Gov. Kevin Stitt said Monday after talking with Trump and Vice President Mike Pence that nearly one million people have requested tickets to the event. Some Trump supporters have already started waiting in line outside the 19,000-seat BOK Center in downtown Tulsa.
“We’re excited we’re being recognized as one of the first states to safely and measurably reopen,” Stitt told reporters Monday. “I’m looking for a potential other venue that maybe we could move it outside. It’s still kind of in the works.”
Stitt, who plans to introduce Trump at Saturday’s rally, said he also asked Trump and Pence to join him on a tour of the city’s Greenwood District, once home to a prosperous African American community dubbed Black Wall Street that was burned to the ground during a racially motivated massacre in 1921 that left as many as 300 people dead.
The Trump campaign initially planned to hold the rally on Friday, which is Juneteenth, a celebration of the end of slavery in the United States, but agreed to move the date to Saturday at the request of Stitt and others.
The Trump campaign didn’t immediately respond to a request for comment on whether they’re considering moving the event to a larger venue, and the White House didn’t respond to a request for comment on accepting Stitt’s invitation to tour the Greenwood District.
Health officials, including Tulsa County Health Department Director Bruce Dart, have voiced concerns about having so many people in a confined space, noting both the state and Tulsa have seen daily highs in the number of positive cases in recent days.

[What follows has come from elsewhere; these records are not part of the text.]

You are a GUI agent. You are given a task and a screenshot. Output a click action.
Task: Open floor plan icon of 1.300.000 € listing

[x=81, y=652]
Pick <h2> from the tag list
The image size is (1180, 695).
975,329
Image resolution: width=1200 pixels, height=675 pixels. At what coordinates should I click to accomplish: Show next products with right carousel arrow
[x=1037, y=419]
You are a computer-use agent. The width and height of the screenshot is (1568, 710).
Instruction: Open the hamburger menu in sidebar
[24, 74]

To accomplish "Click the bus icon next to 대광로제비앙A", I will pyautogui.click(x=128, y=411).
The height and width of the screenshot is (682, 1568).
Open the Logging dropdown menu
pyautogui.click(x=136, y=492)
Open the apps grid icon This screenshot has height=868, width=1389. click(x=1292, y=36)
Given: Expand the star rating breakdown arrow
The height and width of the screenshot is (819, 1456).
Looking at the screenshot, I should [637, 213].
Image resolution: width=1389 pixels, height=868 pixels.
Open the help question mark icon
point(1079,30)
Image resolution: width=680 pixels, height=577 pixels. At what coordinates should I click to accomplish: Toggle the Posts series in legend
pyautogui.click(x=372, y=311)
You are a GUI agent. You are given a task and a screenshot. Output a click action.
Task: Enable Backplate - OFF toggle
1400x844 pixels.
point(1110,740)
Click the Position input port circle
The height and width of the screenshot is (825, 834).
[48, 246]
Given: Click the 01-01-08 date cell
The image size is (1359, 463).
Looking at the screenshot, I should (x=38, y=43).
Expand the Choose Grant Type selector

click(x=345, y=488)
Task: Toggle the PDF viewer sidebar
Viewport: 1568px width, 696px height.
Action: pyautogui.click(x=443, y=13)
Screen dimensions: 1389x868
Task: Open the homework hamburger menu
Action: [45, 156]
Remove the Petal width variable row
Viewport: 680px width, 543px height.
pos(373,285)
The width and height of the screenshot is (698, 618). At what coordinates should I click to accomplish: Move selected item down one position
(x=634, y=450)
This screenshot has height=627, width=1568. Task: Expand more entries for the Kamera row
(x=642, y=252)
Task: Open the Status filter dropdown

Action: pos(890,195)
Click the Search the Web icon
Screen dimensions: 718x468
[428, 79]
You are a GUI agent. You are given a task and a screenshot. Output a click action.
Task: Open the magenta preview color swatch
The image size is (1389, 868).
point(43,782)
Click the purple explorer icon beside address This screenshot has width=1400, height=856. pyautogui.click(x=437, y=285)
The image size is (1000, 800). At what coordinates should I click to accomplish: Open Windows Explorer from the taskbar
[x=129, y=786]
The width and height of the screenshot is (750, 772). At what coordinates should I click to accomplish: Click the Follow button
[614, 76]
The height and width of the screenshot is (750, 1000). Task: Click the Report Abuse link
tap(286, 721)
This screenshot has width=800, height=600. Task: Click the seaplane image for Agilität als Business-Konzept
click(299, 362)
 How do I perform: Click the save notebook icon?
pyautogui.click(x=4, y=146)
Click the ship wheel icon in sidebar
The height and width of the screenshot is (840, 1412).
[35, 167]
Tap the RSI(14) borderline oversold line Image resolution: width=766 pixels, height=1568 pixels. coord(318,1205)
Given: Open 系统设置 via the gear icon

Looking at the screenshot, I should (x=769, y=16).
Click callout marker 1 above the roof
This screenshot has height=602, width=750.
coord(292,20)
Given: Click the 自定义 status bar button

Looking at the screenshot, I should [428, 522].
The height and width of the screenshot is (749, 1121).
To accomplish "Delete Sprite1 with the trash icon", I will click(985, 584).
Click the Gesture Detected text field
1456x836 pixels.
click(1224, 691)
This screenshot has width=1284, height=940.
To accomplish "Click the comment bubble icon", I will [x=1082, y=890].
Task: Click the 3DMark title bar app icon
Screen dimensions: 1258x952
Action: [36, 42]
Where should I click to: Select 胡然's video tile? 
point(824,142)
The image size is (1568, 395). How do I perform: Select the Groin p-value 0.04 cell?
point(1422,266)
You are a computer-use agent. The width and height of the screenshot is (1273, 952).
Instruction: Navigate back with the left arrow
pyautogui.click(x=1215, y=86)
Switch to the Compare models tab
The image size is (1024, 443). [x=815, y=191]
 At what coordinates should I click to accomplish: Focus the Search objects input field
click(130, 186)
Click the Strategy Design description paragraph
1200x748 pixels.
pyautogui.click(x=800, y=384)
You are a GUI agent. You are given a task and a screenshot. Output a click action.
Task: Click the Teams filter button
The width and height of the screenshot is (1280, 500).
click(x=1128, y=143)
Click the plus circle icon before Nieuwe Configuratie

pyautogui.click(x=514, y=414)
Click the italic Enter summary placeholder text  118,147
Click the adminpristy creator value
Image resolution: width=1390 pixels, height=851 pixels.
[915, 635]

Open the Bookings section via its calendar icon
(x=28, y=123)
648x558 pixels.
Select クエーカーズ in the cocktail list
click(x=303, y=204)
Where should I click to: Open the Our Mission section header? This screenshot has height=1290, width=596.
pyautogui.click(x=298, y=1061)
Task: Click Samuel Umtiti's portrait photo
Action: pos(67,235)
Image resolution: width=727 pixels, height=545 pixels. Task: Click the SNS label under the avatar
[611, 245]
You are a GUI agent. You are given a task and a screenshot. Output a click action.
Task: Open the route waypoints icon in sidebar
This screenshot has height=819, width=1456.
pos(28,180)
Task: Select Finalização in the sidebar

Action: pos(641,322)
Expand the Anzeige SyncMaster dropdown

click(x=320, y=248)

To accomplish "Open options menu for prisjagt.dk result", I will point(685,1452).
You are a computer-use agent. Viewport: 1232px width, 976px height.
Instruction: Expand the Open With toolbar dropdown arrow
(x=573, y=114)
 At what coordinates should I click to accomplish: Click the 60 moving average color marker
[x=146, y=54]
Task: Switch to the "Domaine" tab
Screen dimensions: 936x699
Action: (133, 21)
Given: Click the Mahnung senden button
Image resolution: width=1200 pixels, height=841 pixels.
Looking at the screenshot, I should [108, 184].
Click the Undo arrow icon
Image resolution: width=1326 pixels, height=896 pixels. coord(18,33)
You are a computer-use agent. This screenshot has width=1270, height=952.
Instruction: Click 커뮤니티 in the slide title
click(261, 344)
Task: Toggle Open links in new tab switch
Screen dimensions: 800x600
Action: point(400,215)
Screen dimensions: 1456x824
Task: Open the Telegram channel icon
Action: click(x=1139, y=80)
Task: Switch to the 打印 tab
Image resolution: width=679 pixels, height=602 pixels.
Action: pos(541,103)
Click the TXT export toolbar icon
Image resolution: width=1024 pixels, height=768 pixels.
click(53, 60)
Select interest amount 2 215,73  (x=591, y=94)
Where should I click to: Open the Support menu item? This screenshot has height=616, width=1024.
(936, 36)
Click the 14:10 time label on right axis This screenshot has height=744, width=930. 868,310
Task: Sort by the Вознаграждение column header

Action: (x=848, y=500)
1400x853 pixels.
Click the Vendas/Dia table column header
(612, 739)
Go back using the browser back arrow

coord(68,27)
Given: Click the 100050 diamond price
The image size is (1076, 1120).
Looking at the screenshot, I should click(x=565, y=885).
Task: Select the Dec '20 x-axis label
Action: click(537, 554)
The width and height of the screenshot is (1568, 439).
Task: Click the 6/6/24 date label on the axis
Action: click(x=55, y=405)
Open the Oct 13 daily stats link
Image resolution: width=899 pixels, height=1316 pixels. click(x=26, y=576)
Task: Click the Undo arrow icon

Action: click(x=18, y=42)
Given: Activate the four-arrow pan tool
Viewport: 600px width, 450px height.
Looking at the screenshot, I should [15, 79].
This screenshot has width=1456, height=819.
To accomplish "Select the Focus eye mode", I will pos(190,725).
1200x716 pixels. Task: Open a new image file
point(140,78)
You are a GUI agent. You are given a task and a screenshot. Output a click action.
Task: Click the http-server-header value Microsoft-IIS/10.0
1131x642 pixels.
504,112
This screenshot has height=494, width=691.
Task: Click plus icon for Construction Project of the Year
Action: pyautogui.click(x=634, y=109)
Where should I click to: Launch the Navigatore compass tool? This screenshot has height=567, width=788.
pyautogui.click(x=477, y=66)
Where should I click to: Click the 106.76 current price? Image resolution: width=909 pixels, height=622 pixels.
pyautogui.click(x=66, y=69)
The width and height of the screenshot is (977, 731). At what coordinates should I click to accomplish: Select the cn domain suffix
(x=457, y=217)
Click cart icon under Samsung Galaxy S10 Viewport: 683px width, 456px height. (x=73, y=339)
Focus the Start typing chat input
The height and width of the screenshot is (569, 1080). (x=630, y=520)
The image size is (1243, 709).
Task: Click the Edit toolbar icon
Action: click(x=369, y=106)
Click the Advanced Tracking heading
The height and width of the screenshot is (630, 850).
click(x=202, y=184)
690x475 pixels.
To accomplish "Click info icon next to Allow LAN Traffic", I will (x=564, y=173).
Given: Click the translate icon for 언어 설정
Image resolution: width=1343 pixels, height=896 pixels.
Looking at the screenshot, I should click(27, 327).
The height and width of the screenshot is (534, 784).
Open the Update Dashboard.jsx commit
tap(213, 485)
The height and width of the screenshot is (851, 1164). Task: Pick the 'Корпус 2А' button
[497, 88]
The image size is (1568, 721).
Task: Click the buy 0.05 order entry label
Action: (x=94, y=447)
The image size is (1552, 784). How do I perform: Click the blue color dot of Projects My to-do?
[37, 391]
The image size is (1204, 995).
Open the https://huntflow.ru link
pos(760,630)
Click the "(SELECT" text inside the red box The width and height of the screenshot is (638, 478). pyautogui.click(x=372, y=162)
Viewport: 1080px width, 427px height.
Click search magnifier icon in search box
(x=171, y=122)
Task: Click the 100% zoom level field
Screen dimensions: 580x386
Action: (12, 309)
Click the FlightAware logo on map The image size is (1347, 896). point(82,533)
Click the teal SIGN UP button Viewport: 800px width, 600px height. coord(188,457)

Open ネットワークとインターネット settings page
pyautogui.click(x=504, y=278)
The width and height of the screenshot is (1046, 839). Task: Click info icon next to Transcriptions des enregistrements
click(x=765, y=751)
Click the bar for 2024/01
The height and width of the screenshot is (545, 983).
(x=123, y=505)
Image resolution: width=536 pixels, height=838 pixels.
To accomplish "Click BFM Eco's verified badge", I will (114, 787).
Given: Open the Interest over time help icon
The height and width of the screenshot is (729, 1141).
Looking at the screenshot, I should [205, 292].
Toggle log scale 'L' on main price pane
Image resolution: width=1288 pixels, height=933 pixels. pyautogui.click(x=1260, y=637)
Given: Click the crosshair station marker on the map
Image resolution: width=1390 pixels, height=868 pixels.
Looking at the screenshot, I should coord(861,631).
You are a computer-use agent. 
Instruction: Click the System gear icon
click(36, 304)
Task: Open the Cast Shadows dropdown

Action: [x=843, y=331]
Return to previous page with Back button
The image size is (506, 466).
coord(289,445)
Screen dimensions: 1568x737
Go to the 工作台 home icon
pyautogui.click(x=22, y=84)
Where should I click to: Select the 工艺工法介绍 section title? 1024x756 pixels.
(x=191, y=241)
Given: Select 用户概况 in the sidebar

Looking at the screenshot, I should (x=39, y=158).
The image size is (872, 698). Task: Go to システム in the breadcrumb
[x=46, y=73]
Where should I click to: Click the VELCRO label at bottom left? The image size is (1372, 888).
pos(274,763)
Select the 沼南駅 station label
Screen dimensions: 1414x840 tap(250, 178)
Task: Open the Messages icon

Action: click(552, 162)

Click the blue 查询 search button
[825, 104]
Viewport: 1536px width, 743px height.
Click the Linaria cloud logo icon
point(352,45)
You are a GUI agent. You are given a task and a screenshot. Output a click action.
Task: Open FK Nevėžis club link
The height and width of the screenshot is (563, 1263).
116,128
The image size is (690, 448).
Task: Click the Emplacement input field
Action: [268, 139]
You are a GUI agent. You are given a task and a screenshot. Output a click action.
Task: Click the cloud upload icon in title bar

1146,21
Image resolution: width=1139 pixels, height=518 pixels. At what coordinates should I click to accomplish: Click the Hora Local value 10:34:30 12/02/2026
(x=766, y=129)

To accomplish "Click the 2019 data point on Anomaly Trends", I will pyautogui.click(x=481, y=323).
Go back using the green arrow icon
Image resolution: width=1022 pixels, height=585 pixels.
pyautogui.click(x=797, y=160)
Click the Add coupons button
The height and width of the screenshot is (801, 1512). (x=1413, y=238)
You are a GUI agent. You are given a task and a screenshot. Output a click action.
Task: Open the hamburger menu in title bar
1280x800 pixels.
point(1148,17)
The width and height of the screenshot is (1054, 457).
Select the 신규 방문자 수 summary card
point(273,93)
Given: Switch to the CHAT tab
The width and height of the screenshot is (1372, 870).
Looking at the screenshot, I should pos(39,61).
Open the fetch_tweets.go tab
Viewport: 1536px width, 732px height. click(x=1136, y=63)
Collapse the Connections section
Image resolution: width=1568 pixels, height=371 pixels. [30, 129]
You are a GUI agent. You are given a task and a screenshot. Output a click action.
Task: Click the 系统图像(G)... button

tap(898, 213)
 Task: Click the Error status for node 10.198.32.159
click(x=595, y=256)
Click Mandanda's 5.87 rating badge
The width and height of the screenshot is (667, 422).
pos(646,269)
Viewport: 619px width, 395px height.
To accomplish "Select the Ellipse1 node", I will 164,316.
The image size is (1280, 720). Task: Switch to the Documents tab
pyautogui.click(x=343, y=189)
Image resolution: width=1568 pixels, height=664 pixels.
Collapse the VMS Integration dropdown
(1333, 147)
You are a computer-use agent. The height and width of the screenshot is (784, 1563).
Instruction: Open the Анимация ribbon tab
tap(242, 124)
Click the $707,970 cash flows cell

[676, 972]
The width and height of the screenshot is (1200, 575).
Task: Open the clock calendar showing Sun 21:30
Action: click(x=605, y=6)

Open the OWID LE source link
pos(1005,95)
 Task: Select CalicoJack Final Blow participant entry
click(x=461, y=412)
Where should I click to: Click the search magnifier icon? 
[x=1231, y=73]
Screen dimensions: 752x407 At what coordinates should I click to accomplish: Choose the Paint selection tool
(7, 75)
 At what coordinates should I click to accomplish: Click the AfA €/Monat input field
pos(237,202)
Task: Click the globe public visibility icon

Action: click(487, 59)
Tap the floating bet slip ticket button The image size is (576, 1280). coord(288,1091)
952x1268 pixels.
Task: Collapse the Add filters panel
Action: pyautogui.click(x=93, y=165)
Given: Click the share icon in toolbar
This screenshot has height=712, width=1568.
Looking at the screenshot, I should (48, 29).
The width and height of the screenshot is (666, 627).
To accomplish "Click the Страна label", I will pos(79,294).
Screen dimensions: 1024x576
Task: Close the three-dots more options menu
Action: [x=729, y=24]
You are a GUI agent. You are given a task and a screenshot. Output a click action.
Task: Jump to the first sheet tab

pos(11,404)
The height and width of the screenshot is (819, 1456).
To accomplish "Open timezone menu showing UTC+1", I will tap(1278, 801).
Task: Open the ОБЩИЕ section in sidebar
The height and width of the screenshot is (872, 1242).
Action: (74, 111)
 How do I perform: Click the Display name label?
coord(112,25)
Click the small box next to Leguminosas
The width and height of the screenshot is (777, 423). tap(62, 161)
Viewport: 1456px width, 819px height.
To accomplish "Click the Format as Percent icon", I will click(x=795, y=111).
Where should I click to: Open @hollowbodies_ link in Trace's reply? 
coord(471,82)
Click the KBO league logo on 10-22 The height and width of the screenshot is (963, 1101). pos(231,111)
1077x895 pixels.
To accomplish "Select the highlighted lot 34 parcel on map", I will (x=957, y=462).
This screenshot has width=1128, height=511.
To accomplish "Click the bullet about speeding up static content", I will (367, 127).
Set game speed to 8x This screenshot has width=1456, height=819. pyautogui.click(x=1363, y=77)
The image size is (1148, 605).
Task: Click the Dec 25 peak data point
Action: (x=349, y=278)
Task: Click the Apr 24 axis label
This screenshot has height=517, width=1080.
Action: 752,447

Oklahoma County Republican Party Chairman David McLain said Monday that the Trump campaign intends to fill every one of the venue’s seats. He said the campaign also intends to provide masks to every person who attends, although he said there won’t be a requirement to wear one.
“I haven’t heard of any policy of mandatory mask wearing at this point,” McLain said, “but that’s fluid and could possibly change.”
Social distancing is still encouraged in Oklahoma but there’s no prohibition on large gatherings.
There have been more than 8,400 confirmed positive cases of COVID-19 and 359 total deaths in Oklahoma from the disease, more than half of which have been residents of nursing homes or long-term care facilities.
Oklahoma began allowing some businesses, like hair salons, pet groomers and spas, to reopen on April 24 during its first phase of reopening. The state has since moved into its third phase of reopening, with virtually no restrictions on businesses.
While acknowledging the state has seen a recent surge in the number of people testing positive for the coronavirus, Stitt said much of that is due to an increase in testing. He also said only 150 people are currently hospitalized due to COVID-19 and that the state has plenty of hospital capacity.
“We need to continue to be vigilant and continue to take precautions,” Stitt said, “but we also have to learn how to deal with COVID, because it’s in the United States, it’s in Oklahoma, and we can’t let it dictate our lives.”